As the run on Northern Rock continued yesterday, customers of other British banks were left to wonder if the credit crisis may affect their own savings providers.
Although several of the smaller banks – such as Alliance & Leicester and Bradford & Bingley – made reassuring noises, the reality is that they are the banks most likely to be hit next if the tough credit conditions prevail. Shares in the two organisations fell by 31 and 15 per cent respectively yesterday, as investors feared the worst.
But, given the Bank of England's commitment to support all solvent financial institutions, customers' money is completely safe. It only starts to be put at risk when thousands of customers begin to panic and demand their money back immediately.
The entire financial system works on trust. Banks carry out a careful balancing act, lending money with one hand, which they are taking from savers with the other. In the case of banks such as Northern Rock, Alliance & Leicester and Bradford & Bingley – who all lend more than they take in savings – they also need to borrow from the money markets to keep their businesses ticking over. The credit crunch has left some institutions unable to secure this additional borrowing – which is where the Bank of England has stepped in.

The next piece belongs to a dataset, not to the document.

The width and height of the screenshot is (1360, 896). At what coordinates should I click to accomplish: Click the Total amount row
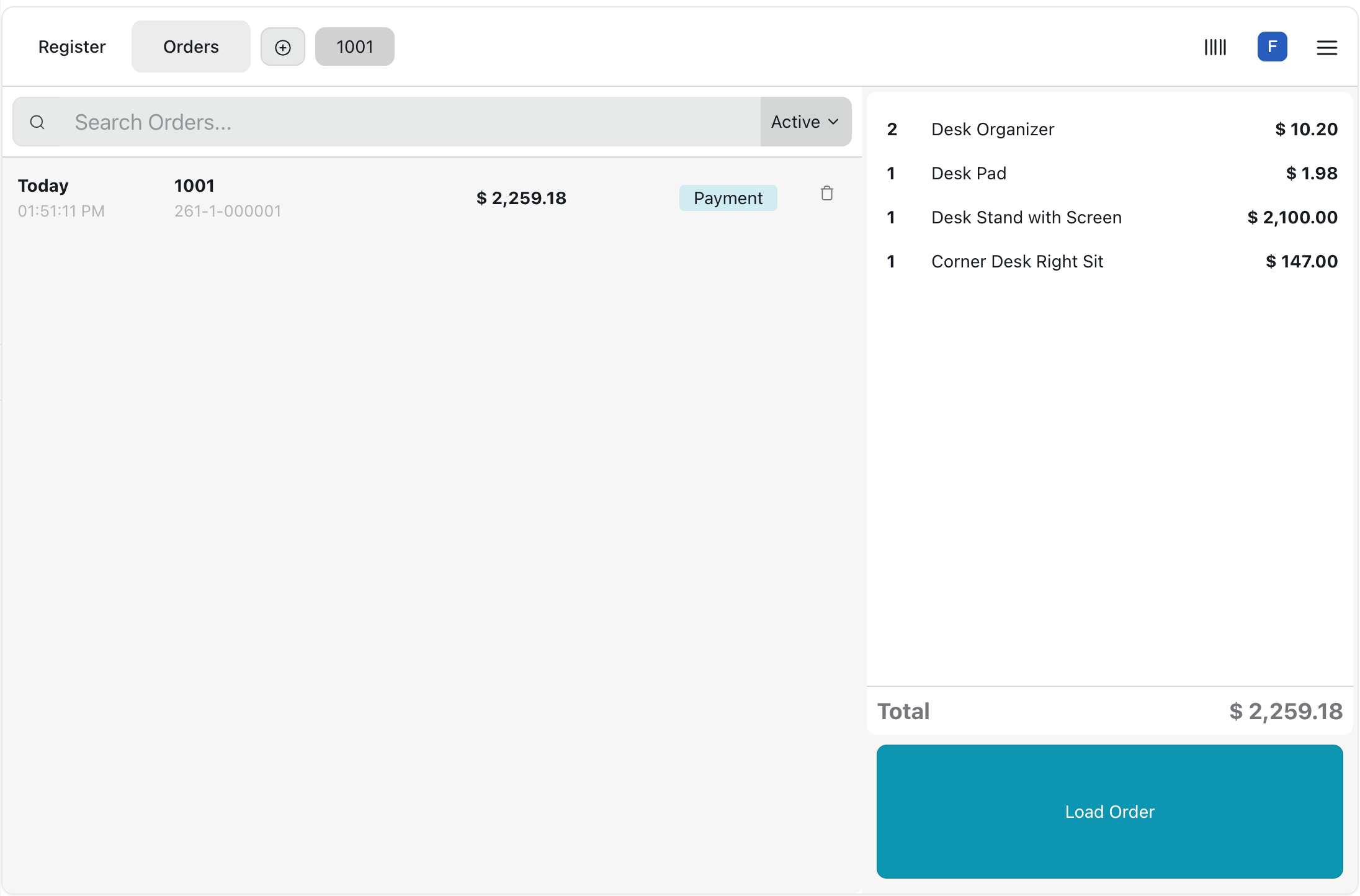click(x=1109, y=711)
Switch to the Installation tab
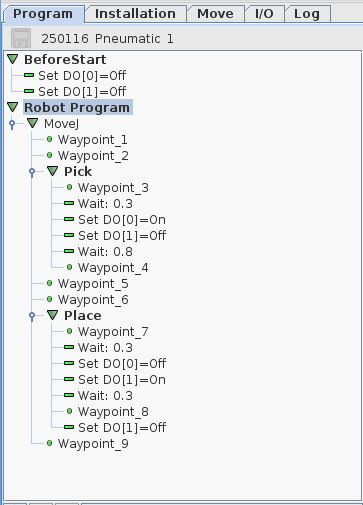This screenshot has height=505, width=363. [135, 14]
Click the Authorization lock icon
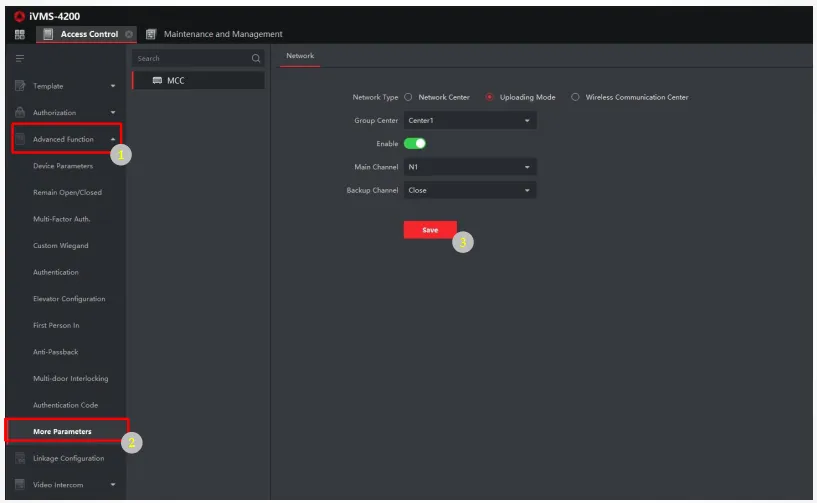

Customers of the largest banks have nothing to worry about at this stage. But publicly quoted companies, such as B&B and A&L, will be obliged to make a statement to the market if they are forced to fall back on Bank of England funds – and this may trigger a repeat of the Northern Rock crisis.
Remember that even in the very unlikely situation that one of the banks went bust, 100 per cent of its customers' savings are guaranteed up to £2,000; 90 per cent of the next £33,000 is also guaranteed.
After a week of fluctuating interest rates in the mortgage market, lenders held fire yesterday as they waited to get a clearer picture as to what may happen next.
Last week, several of the UK's largest lenders, including the likes of Halifax and Abbey, increased their tracker mortgage rates, as the cost of short-term lending increased.
At the same time, several other lenders reduced their fixed-term mortgage rates – reflecting a reduction in the cost of borrowing in the longer-term money markets.
Lenders finance their fixed-rate mortgages by borrowing in the swap markets. Swap rates have fallen over the past week, and fell sharply again yesterday, reflecting the fact that investors now expect the next movement in the Bank of England base rate to be downwards.
However, Libor – the rate at which banks lend to each other to finance their variable-rate loans – has soared as a result of the credit crunch. By the close of markets yesterday, Libor was still at more than 1 percentage point above the base rate, increasing pressure on lenders to raise their tracker deals, if they have not already done so.
With house prices already beginning to stall across the UK, a tightening in prime mortgage lending is likely further to dampen the housing market.
However, a full-blown crash remains unlikely unless levels of unemployment rise dramatically.
The impact on the UK stock market has been fairly muted. While Northern Rock has lost more than half of its value since the start of September, the FTSE 100 is down just over 200 points (just over 3 per cent) and remains higher than it was 12 months ago.
The UK market is relatively defensive and should be resilient enough to weather the storm. The FTSE 100 is dominated by a handful of massive companies, most of which should prosper regardless of the banking sector's woes. The oil, mining, pharmaceutical, tobacco and alcohol sectors have held up well and should continue to do so.
But anyone with any exposure to the stock market should be concerned, and that means anyone who has a pension, assurance or insurance. The potential domino effect of the collapse of a major UK lender could be catastrophic in the medium term, with confidence evaporating from a finance industry that has become bloated and overconfident.
Sympathy for City workers is likely to be in short supply should the next step be a massive round of redundancies, the odds on which are shortening by the minute. But financial services generate approximately 30 per cent of the UK's gross domestic product, and if City institutions stop spending the knock-on effects practically every other part of UK plc.
The days of securing easy credit look to be heading towards an abrupt end, with several credit card and personal loan providers likely to tighten their screening procedures and scrap their low interest offers over the coming weeks.
Although many of the cheapest personal loans currently charge interest of just 6.3 per cent – only 0.55 percentage points above the Bank of England base rate – such competitive rates are likely to be increased over the coming weeks.
For those with poor credit ratings, it is likely to be very difficult to secure borrowing facilities – even at high interest rates.
There will be some dent to the economy. At the moment, the economy is still growing strongly at close to a 3 per cent annual rate. That is above its long-term average and was going to come down anyway as growth in consumption was curbed by higher interest rates. But the world economy has been growing fast, exports have been strong, investment is good and the UK remains pretty competitive. Growth was going to slow anyway, and if this were to happen too sharply that would reduce inflationary pressures and interest rates could come down. Growth of, say, 2 per cent next year might seem a bit disappointing, but actually would be perfectly all right.
But this does assume that order is restored quickly, which the Chancellor's unprecedented statement may have done. If it hasn't, and if the run were to extend to other banks, then there is a danger that the supply of mortgages would dry up and that the housing market would be very exposed. If there were a double-digit fall in house prices over the next year, then consumption would stagnate and a recession could not be completely ruled out.